G protein coupled receptors (GPCRs) are a class of ubiquitous cell-surface receptors that regulate many physiological functions such as cardiovascular, neuronal, and immune functions. On the cell surface, GPCRs act as extracellular biosensors that are triggered by a variety of stimuli including photons, ions, small molecules, peptides etc. Upon stimulation by extracellular ligands, GPCRs communicate with the interior of the cell by transmitting a signal that leads to an appropriate cellular response. Due to their location on the cell surface, ability to bind smaller molecules, and involvement in most aspects of physiology, GPCRs have become popular drug targets with 30%-50% of all prescribed drugs affecting them.

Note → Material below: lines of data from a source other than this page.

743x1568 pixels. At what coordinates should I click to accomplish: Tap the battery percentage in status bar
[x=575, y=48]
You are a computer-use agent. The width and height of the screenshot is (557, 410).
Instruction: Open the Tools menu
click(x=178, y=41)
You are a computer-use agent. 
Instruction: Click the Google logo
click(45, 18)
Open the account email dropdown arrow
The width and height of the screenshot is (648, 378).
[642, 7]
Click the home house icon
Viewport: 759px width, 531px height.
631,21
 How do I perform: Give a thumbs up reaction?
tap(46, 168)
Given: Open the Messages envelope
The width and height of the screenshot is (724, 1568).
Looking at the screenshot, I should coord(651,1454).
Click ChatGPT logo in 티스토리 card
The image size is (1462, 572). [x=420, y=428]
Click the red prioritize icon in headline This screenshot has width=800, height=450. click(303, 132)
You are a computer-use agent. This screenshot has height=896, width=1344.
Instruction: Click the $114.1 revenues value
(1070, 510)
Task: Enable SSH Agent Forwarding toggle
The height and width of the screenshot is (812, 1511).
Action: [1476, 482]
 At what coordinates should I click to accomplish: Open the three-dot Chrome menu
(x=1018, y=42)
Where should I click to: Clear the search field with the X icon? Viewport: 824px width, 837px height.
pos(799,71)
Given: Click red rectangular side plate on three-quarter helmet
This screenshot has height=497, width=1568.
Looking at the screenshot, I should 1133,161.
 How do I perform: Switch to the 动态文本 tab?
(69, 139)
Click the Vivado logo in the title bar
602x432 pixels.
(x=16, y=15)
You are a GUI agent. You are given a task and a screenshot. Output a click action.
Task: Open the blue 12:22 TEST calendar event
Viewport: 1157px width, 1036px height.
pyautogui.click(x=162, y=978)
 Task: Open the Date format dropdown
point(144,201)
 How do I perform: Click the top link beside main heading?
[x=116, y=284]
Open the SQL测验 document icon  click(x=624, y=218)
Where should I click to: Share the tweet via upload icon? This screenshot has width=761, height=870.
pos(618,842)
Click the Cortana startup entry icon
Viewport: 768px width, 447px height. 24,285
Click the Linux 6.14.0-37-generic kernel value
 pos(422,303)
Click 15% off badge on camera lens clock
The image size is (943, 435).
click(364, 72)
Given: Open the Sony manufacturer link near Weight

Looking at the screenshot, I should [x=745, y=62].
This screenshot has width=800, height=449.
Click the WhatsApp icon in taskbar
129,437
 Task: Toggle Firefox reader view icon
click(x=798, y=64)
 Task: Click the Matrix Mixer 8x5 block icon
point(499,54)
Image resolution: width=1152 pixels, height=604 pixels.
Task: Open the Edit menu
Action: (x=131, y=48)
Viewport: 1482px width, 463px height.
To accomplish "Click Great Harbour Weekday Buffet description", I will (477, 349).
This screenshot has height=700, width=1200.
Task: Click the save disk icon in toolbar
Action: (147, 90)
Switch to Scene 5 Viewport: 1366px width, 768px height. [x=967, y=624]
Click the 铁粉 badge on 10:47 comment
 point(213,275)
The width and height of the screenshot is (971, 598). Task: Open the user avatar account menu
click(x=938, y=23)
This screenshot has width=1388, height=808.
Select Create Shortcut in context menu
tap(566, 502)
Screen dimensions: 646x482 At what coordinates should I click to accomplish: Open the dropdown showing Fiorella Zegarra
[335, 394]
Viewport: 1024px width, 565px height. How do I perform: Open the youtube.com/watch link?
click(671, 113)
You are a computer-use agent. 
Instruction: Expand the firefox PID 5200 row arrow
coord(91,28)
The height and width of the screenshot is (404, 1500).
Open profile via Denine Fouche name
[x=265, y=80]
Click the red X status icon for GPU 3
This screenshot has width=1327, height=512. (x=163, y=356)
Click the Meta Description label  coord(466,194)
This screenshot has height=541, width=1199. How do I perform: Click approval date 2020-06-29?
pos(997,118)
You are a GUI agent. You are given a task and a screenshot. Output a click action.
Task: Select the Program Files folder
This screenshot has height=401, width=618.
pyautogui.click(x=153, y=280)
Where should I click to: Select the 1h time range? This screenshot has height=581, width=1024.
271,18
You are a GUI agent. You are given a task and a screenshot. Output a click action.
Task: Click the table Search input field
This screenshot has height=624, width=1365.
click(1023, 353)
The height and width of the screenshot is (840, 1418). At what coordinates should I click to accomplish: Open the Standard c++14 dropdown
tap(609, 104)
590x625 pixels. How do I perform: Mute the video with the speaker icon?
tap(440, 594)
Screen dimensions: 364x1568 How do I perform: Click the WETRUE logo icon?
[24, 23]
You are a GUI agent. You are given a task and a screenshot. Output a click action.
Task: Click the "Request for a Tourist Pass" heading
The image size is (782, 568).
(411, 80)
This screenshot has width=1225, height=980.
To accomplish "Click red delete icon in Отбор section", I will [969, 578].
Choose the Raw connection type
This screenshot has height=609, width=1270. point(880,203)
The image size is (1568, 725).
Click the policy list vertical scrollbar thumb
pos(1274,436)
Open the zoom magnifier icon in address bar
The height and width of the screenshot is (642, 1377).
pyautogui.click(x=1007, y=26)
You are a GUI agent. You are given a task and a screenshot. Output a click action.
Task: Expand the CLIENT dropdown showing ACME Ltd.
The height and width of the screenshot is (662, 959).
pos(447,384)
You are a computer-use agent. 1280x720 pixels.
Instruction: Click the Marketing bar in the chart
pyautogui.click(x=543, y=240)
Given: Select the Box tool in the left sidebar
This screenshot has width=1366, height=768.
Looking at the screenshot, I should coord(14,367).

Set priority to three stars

Over the last 10 years, it has been appreciated that some GPCRs not only initiate signaling from the cell surface, but also while they are internalized into endosomes. This discovery was initially surprising and difficult to understand because receptor endocytosis classically has been linked to termination of GPCR signaling. However, during his postdoctoral training in the Nobel Prize-winning Lefkowitz Laboratory at Duke University, Dr. Thomsen studied and delineated mechanisms involved in endosomal GPCR signaling and demonstrated that certain GPCRs form mega-complexes, which allows them to continue to signal while being internalized into endosomes. These studies were published in the scientific journals Cell, PNAS, and Nature Structural & Molecular Biology.

The early mechanistic discoveries related to endosomal GPCR signaling form the basis of the research activities in the Thomsen Lab at New York University. The major objective of the laboratory is to expand upon these findings and investigate the physiological/pathophysiological functions of this newly appreciated signaling mechanism. The laboratory is currently focused on chemokine receptors and how signaling from endosomes may control specific cell physiological processes such as cell differentiation and migration in immune and cancer cells.


Experimental Approaches

The Thomsen Lab studies GPCRs from multiple perspectives, all the way from a near-atomic resolution to entire cells, using a variety of approaches.

  • Biophysical (BRET, FRET, TR-FRET) approaches to study GPCR signaling and trafficking in model cells and primary tissue.
  • Imaging (confocal, super-resolution microscopy) approaches to evaluate GPCR trafficking in model cells and primary tissue.
  • Proteomic approaches to identify components of GPCR complexes and trafficking proteins during GPCR activation.
  • Biochemical in vitro approaches to test mechanistic hypotheses using purified and reconstituted components.
  • Cryo-electron microscopy to obtain at high-resolution snap shots of GPCR complexes in purified systems or in cells.
  • Physiological and genomic approaches to study biological responses to GPCR signaling from different intracellular compartments.